# Help with Visa (Holland)



## LesTip (Oct 24, 2008)

Hi,

I'm in a spot of bother at the moment. I am in Amsterdam on a Highly Skilled Migrant visa. I got let go about a month ago from work and have spent the last month looking for work. Now I'm fairly certain I can find a role that I'm happy with, but I am going to run out of time on my visa before I find it. (It ends next week)

I don't want to give up though, I have established myself well here and made some good friends. What I am thinking of doing is going back to London and coming back on a visitor's visa. I ran this by an immigration lawyer over the phone and he said that would be fine, but I just want to have a clear picture of all the potential issues involved. 

For instance, is it going to be harder to get my residence visa renewed when my last one ended? Should I apply to get it renewed now? What is the best way to tell employers about my situation at the moment? Anything else worth telling me would be greatly appreciated. Thanks.

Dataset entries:
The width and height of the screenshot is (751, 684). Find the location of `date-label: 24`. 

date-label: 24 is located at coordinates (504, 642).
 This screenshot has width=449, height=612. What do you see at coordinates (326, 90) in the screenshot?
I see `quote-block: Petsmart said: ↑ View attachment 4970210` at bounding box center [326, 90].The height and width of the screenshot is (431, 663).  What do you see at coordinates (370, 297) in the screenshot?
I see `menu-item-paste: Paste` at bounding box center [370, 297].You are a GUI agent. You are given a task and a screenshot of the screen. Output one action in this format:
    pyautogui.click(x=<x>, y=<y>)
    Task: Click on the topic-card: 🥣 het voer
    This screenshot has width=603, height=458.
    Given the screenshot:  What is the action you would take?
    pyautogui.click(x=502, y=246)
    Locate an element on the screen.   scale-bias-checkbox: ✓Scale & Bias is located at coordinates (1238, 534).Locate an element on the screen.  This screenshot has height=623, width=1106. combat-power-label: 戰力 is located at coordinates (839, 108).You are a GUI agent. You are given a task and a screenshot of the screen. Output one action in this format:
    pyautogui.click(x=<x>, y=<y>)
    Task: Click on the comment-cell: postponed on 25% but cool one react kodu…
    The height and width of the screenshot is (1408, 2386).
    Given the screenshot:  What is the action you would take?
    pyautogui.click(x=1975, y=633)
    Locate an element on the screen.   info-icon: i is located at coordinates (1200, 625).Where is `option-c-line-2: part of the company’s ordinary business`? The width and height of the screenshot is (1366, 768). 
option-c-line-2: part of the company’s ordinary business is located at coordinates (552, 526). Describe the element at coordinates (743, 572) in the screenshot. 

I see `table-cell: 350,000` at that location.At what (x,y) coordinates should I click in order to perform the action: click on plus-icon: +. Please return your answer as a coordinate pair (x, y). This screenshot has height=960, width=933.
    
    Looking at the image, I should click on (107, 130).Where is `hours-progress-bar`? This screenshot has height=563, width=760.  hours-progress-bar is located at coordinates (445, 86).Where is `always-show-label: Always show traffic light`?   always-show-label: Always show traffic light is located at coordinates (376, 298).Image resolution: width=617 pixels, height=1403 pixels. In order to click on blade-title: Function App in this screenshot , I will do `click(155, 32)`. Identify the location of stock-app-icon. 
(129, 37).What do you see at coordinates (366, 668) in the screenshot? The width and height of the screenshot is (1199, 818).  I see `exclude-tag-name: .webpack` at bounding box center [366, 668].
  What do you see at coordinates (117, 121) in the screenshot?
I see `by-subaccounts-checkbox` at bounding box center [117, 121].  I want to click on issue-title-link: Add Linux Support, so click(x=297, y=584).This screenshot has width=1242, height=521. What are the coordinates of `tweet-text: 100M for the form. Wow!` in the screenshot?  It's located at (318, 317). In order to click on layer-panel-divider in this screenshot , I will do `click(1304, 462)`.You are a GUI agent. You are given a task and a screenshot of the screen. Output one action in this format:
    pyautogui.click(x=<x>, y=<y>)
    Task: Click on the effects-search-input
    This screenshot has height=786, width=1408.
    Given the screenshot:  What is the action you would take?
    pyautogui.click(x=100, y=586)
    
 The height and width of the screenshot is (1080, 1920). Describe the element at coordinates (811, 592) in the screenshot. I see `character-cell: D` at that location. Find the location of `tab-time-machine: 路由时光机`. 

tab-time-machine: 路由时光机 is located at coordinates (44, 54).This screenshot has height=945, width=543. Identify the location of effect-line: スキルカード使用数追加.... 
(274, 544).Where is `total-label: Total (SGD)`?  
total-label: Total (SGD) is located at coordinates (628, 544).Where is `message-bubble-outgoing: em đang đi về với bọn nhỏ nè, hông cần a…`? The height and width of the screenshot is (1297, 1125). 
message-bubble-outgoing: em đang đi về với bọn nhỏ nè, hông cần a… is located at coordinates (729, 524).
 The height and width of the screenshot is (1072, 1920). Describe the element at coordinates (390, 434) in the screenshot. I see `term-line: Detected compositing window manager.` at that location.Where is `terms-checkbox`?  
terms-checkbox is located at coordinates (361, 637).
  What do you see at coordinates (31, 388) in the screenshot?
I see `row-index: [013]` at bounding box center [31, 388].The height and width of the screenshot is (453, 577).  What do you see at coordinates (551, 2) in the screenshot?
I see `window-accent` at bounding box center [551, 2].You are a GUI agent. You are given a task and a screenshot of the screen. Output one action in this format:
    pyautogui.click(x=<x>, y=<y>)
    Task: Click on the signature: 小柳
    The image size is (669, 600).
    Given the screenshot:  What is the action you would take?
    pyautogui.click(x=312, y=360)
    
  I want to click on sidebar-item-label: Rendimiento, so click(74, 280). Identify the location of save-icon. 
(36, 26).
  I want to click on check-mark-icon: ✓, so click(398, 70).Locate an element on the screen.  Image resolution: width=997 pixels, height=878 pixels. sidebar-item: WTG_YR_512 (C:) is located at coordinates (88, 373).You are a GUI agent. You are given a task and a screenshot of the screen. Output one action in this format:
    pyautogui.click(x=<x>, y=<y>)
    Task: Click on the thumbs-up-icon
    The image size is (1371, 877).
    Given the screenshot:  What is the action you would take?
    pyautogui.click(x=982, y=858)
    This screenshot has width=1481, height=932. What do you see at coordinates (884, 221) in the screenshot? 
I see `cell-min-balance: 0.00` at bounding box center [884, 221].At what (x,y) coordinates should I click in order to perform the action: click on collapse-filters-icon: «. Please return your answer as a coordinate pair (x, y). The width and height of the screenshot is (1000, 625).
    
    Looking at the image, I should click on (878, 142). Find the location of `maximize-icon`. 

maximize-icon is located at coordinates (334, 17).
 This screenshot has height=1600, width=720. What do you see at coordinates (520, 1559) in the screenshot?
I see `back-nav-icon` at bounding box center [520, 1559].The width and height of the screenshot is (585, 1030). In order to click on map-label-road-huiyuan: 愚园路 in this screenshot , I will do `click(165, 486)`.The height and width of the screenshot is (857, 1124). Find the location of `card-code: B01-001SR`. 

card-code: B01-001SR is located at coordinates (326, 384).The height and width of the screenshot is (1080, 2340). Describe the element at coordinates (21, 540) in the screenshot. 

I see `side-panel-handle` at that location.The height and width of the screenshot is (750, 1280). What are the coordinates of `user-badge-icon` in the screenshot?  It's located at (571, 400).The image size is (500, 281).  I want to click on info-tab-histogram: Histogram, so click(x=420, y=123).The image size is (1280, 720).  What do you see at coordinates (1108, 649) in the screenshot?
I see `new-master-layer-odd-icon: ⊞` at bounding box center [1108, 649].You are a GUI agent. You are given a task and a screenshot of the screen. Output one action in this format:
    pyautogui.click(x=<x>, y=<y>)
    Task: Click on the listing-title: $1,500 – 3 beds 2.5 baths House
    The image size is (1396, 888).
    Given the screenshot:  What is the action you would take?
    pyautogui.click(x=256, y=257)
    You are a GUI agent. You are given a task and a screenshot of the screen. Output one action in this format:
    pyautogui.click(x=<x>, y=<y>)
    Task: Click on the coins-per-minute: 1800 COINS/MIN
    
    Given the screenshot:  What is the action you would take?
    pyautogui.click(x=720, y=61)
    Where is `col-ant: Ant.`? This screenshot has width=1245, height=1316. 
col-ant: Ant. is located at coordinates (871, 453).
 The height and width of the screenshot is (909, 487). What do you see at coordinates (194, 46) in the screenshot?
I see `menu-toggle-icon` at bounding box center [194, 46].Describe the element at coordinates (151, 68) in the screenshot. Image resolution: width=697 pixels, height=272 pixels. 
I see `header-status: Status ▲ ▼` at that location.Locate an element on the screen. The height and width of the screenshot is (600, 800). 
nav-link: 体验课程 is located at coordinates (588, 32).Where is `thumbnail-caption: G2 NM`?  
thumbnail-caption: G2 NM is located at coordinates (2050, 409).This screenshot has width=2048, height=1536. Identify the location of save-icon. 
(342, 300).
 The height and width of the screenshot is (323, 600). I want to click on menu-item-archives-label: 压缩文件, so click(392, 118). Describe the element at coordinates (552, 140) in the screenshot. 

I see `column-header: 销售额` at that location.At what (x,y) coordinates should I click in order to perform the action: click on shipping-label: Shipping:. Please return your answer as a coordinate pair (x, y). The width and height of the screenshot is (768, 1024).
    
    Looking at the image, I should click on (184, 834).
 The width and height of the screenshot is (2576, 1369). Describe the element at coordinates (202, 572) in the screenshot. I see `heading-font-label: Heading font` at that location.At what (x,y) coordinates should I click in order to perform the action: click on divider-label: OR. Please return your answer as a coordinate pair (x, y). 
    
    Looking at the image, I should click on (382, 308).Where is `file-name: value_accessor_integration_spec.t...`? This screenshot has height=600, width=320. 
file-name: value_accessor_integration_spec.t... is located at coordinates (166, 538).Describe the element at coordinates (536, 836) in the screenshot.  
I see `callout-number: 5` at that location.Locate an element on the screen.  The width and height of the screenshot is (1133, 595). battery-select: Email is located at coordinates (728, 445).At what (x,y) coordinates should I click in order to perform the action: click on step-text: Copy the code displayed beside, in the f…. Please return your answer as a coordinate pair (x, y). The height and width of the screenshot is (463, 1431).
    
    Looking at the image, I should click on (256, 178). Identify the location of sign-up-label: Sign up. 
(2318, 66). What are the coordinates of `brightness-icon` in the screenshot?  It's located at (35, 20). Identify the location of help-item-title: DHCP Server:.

◆ Exercises to complete
(1) Please translate this sentence from the visa forum post into Spanish: "I am in Amsterdam on a Highly Skilled Migrant visa."
(2) Write the next part of the forum post about the Dutch visa, picking up right after its final line.
Nothing here draws on the records.

◆ Answers by task
(1) Estoy en Ámsterdam con un visado de Migrante Altamente Cualificado.

(2)
----------



## Bevdeforges (Nov 16, 2007)

What is your country of nationality? Because if you need a visa to live and work in the Netherlands, you probably won't be able to renew your residence visa (card?) if you are not currently employed.

It's also possible that, while you can return to the Netherlands on a visitor's visa to continue your job search, once you find a job, you'll need to go back home to apply for a new work visa connected to the new job.

I'm not real familiar with the Dutch visa rules, but you might want to pose your questions at the office where you would normally renew your residence permit.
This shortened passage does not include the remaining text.